DATA.
*** Begin section ***
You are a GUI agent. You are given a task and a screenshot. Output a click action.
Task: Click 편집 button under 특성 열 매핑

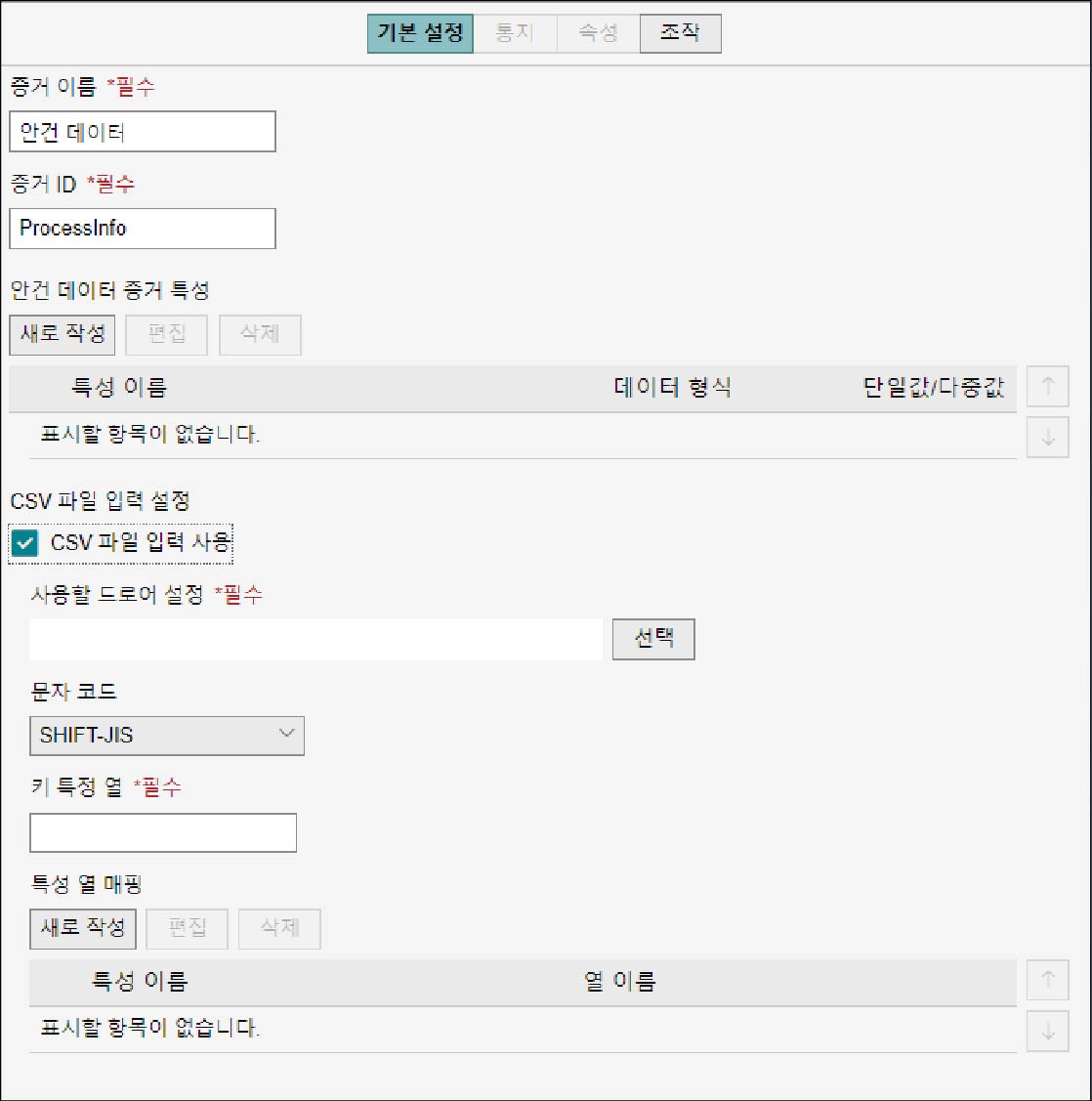click(x=187, y=928)
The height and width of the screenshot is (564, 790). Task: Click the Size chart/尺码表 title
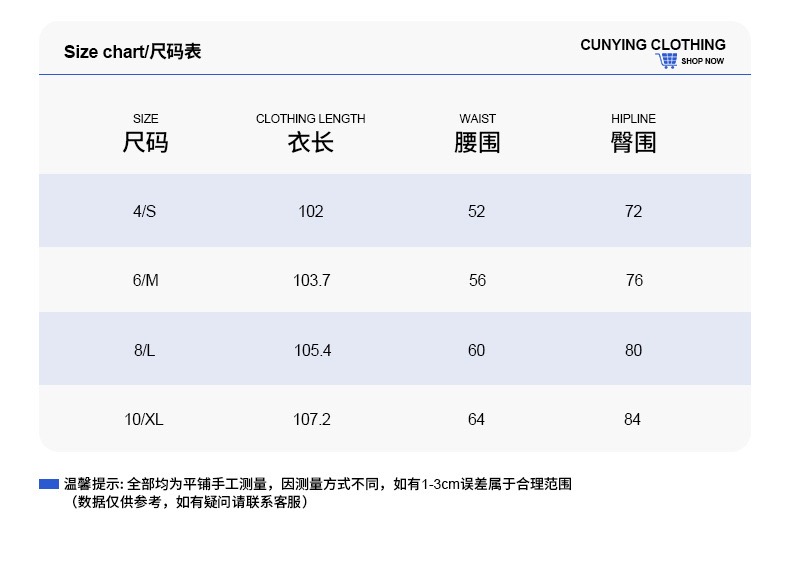pos(133,52)
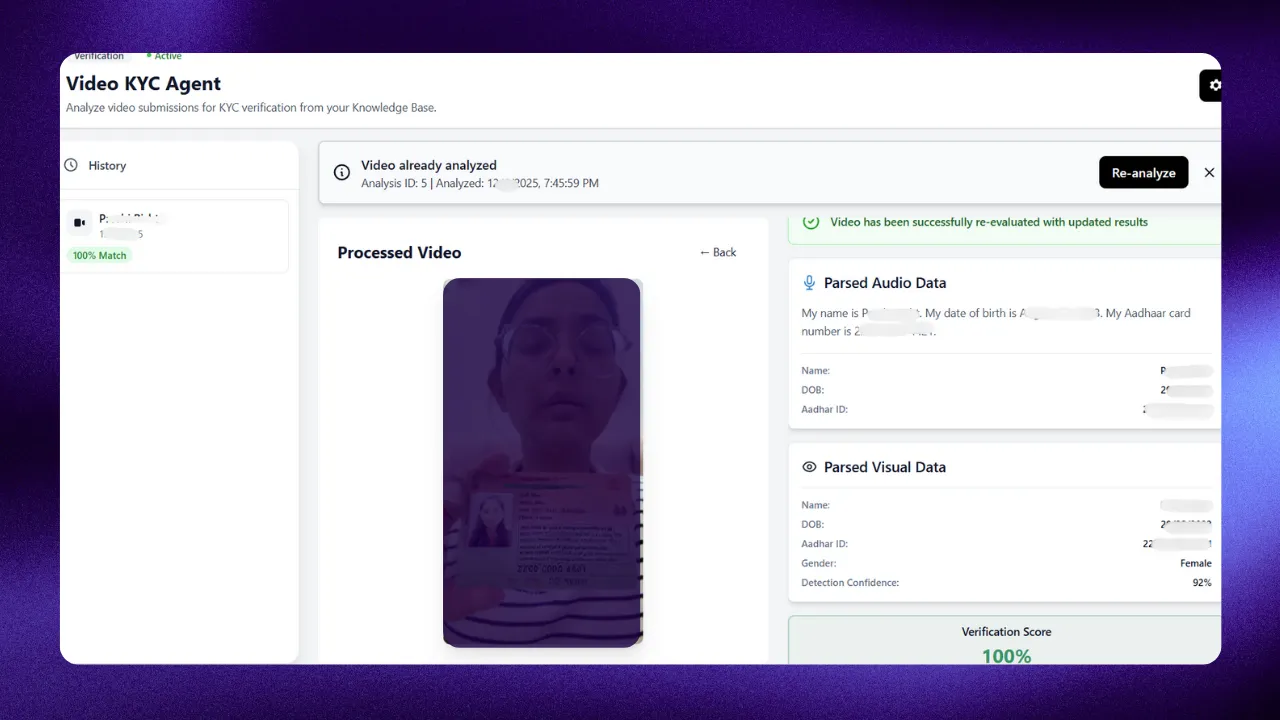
*** End section ***
YOUR TASK.
Please output all of the entries above exactly, but without any picture.

SOLUTION FOR THIS PROBLEM.
You are a GUI agent. You are given a task and a screenshot. Output a click action.
Task: Click 편집 button under 특성 열 매핑

click(x=187, y=928)
The height and width of the screenshot is (564, 790). Task: Click the Size chart/尺码表 title
pos(133,52)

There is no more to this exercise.